Zepatier is already approved in the United States and Canada for treatment of hepatitis C.
The European Commission has approved a drug called Zepatier to treat chronic hepatitis C with or without the use of ribavirin in patients with genotype 1 or 4 of the virus, according to a Merck & Co announcement.
Zepatier is already approved in the US and Canada for treatment of hepatitis C, a bloodborne virus that if left unchecked can cause serious liver damage over time.
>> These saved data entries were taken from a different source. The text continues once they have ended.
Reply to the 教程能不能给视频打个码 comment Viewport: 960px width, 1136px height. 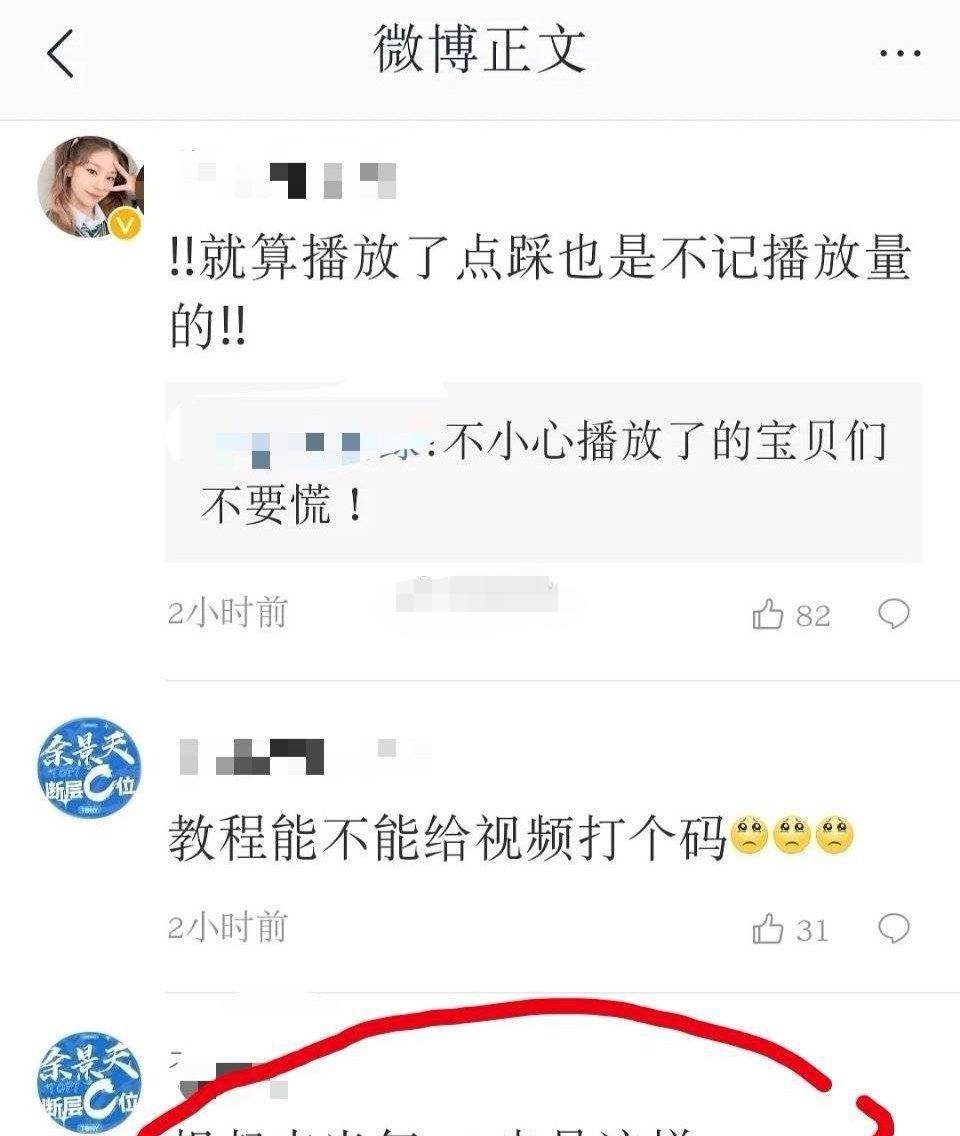(893, 929)
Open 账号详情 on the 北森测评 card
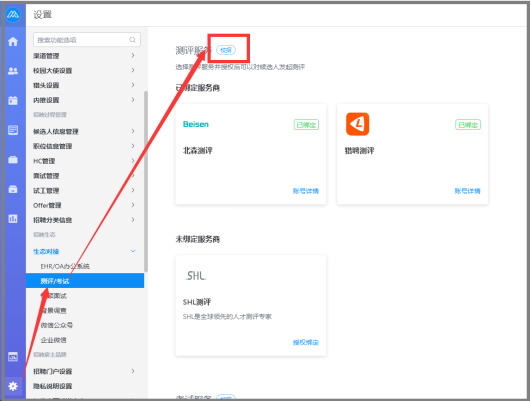The height and width of the screenshot is (402, 530). click(x=306, y=191)
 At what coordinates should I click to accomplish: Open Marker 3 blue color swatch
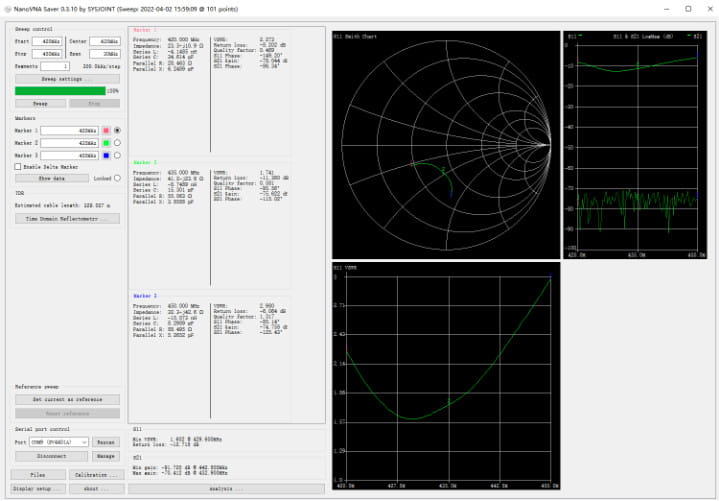pos(105,156)
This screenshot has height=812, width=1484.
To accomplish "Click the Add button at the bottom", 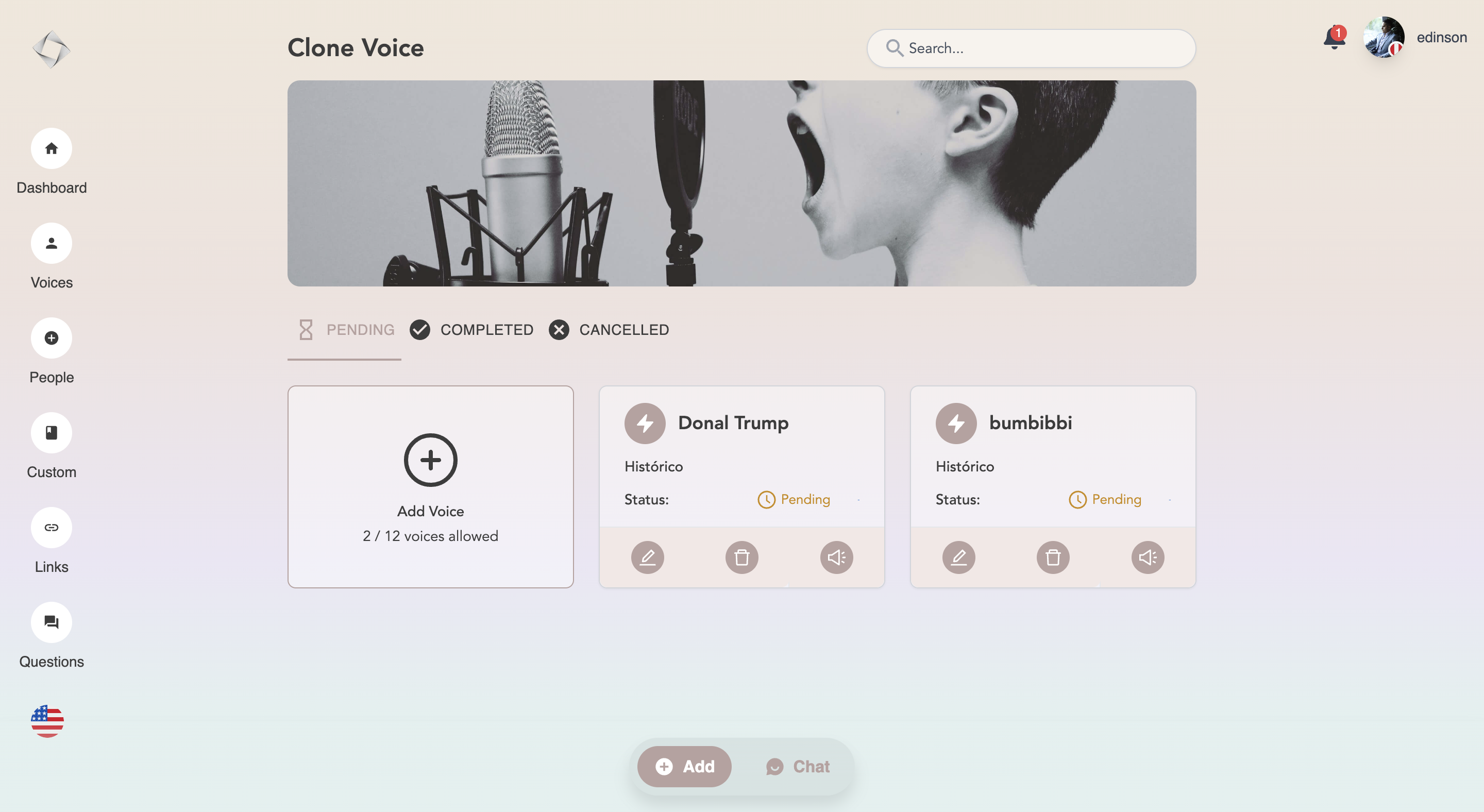I will 684,766.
Millions of people worldwide are believed to be infected with the virus including an estimated 15 million people who live in Europe, notes a news release from Merck & Co (MSD), the maker of Zepatier.
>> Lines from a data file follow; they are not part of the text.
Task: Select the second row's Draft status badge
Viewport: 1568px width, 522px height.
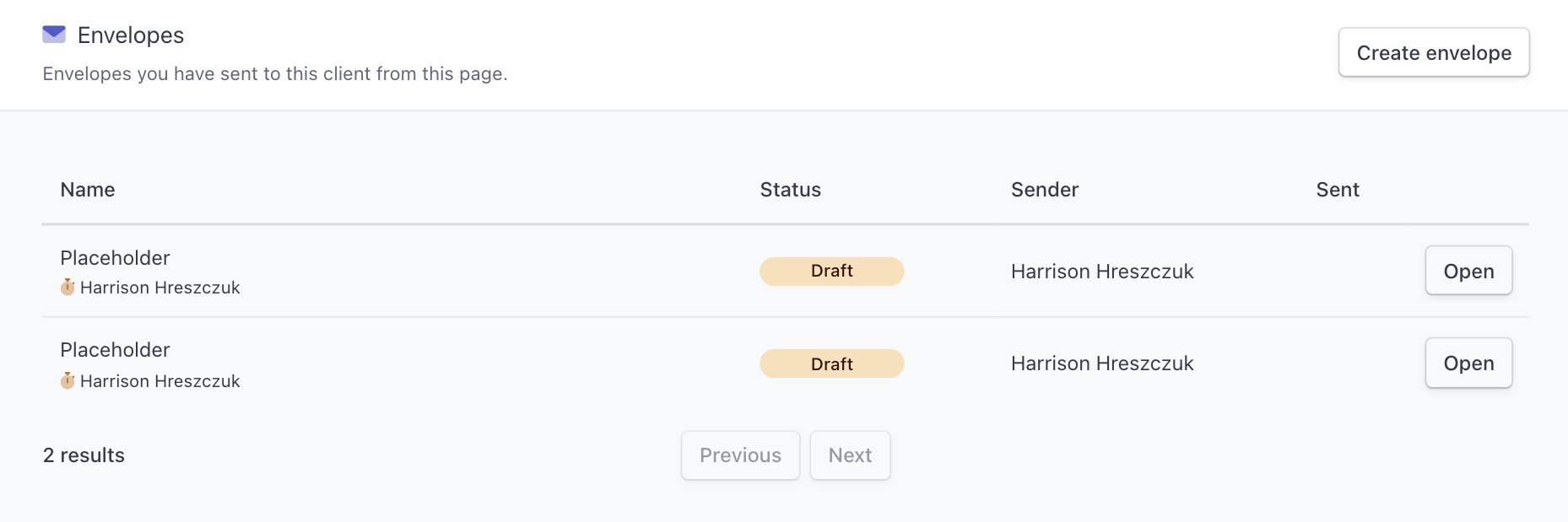Action: tap(831, 364)
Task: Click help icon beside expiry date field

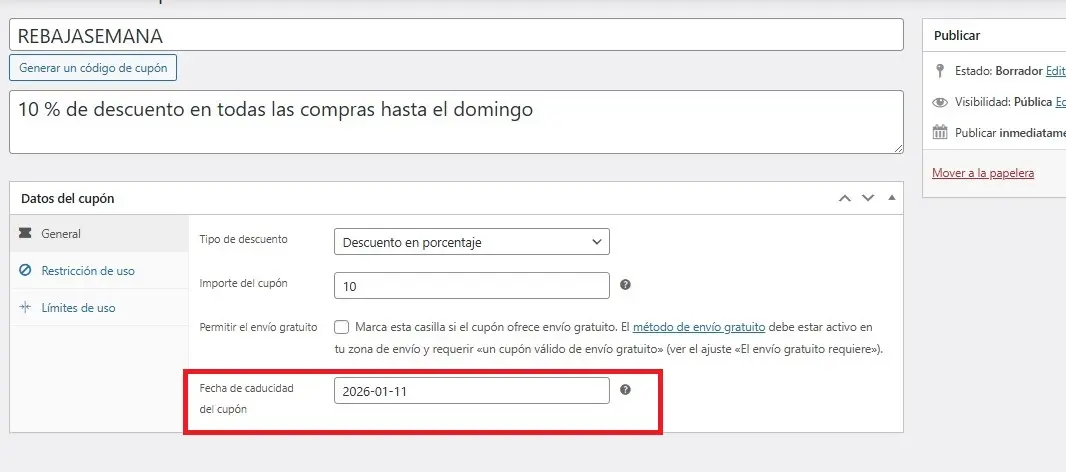Action: click(x=625, y=390)
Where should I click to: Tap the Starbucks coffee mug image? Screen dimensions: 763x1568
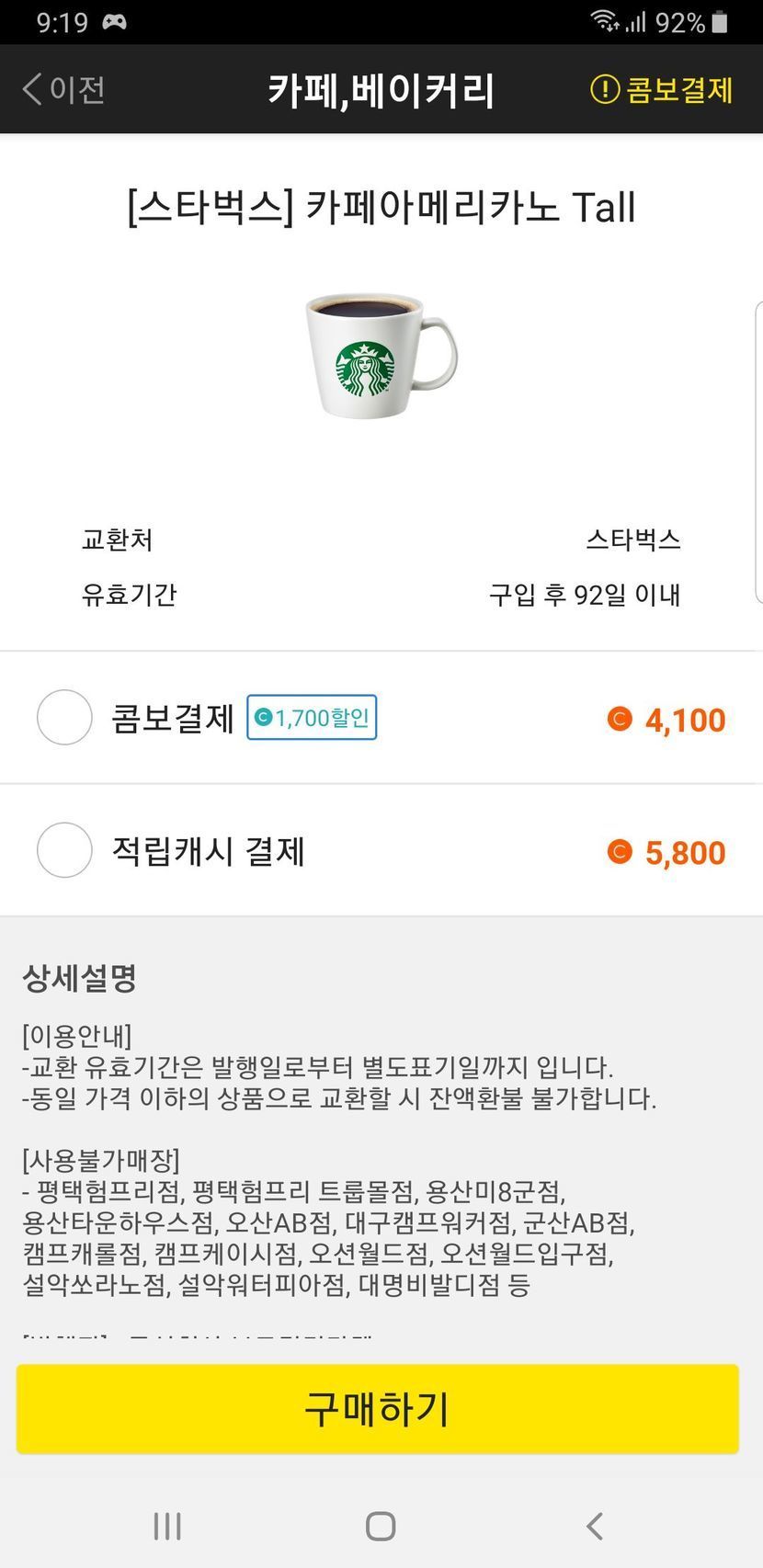(x=381, y=355)
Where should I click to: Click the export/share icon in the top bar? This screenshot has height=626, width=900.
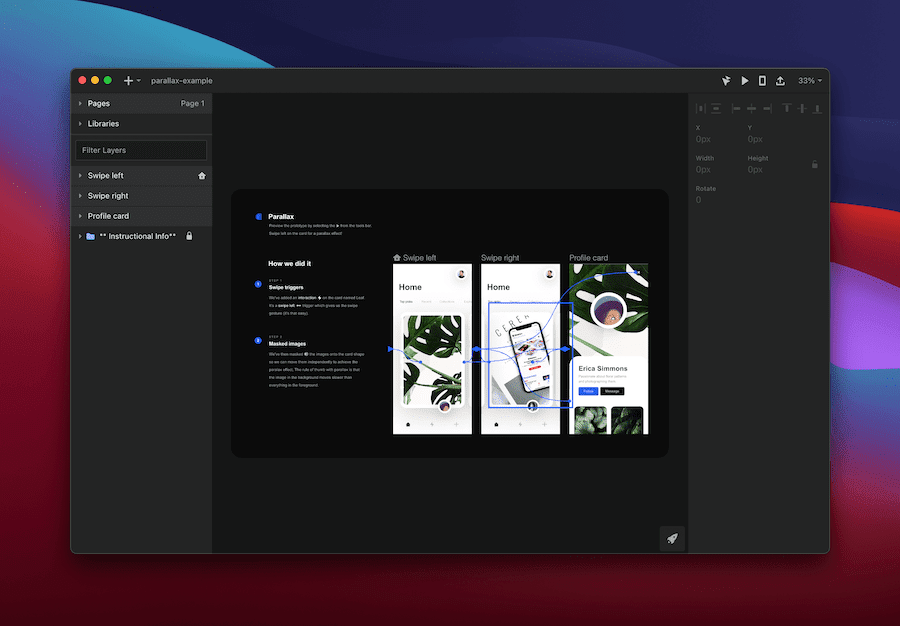(x=781, y=80)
“The approval of Zepatier in the European Union, following approvals in the United States and Canada earlier this year, is an important step in offering a new and effective treatment for millions of people infected with hepatitis C virus genotype 1 or 4,” Roger Perlmutter MD, president of Merck Research Laboratories, a US division of Merck & Co (MSD) said in the release. “Zepatier is the most recent advance from MSD in our more than 30-year effort to combat the effects of hepatitis C virus infection, and hence, to reduce the burden of this disease around the world.”
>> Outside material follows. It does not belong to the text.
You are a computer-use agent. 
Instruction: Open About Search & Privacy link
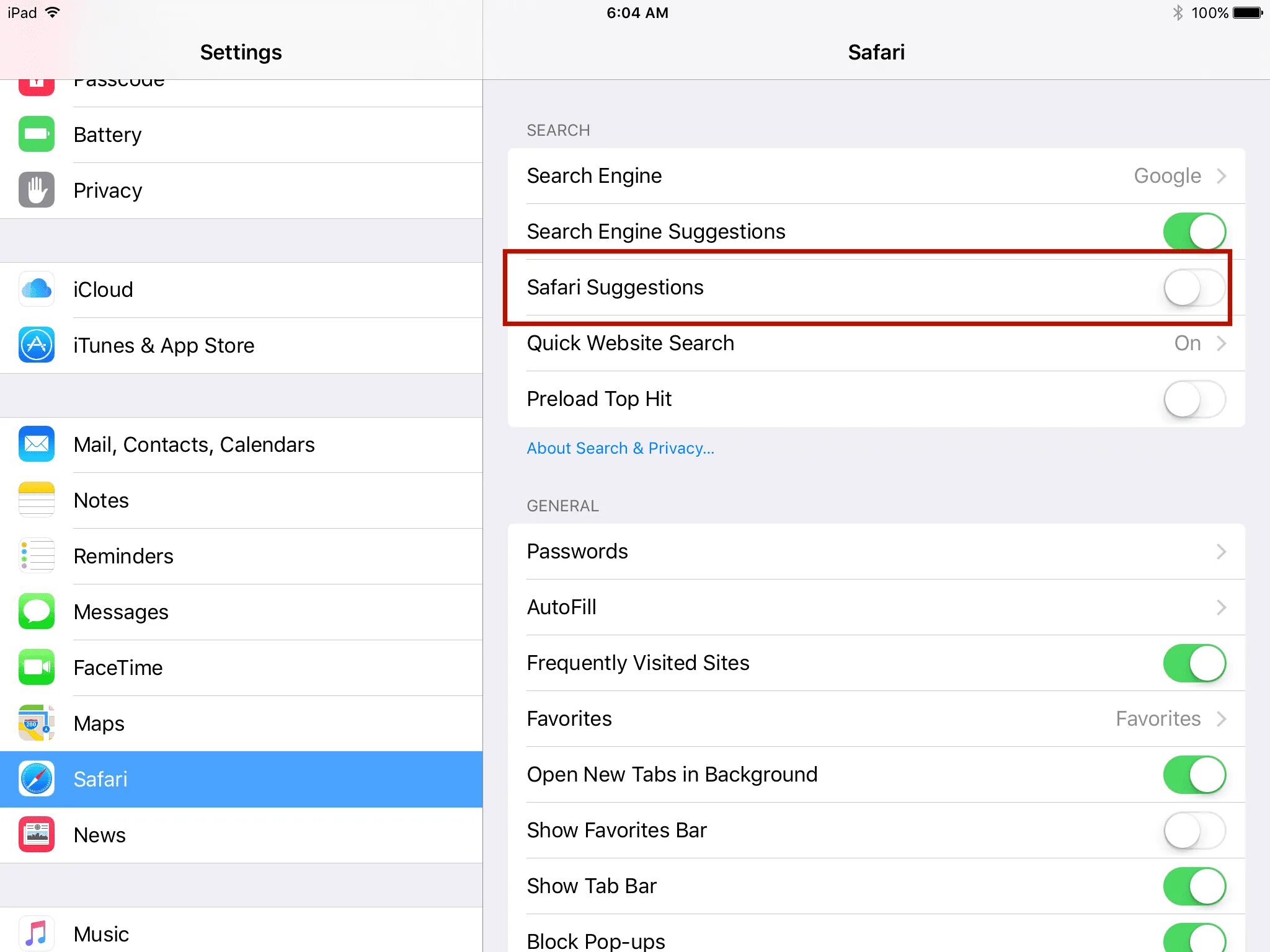[620, 448]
The European Commission’s granting of a marketing authorization for Zepatier allows Merck to sell the drug in 28 countries that are European Union members and also in Iceland, Liechtenstein and Norway, members of the European Economic Area, according to the release. The company expects to launch the drug beginning in late 2016 or early 2017.
Zepatier was approved as a once daily, fixed dose combination tablet recommended for most patients as a 12- week course to treat chronic hepatitis C in patients with genotypes 1 and 4. It is a combination of the drugs elbasvir and grazoprevir, which targets the proteins NS3/4A and NS5A.
Clinical trials leading to Zepatier’s approval included thousands of patients worldwide with chronic hepatitis C infection, according to the company release. The trial was designed to encompass treatment challenges of patients with compensated cirrhosis and those who had unsuccessful treatment that involved the use of peginterferon and ribavirin.
The overall sustained virologic response after 12 weeks of Zepatier, a marker for a cure, was achieved in 96% of patients with genotype 1b strain of the virus. In patients infected with genotype 4 of the virus, 94% were cured after 12 weeks of Zepatier treatment, according to the release.
Headache and fatigue were common side effects for patients who were treated for Zepatier for 12 weeks, states the release. Other common adverse reactions included decreased appetite, insomnia, anxiety depression, dizziness, nausea, diarrhea, constipation, abdominal pain, dry mouth, vomiting, pruritus, alopecia, arthralgia, myalgia asthenia, and irritability.
Hepatic laboratory testing should be done before therapy with Zepatier begins, states the release. In certain patients, a 16-week course that includes ribavirin may be considered and additional hepatitis testing should be conducted at the 12th week of treatment.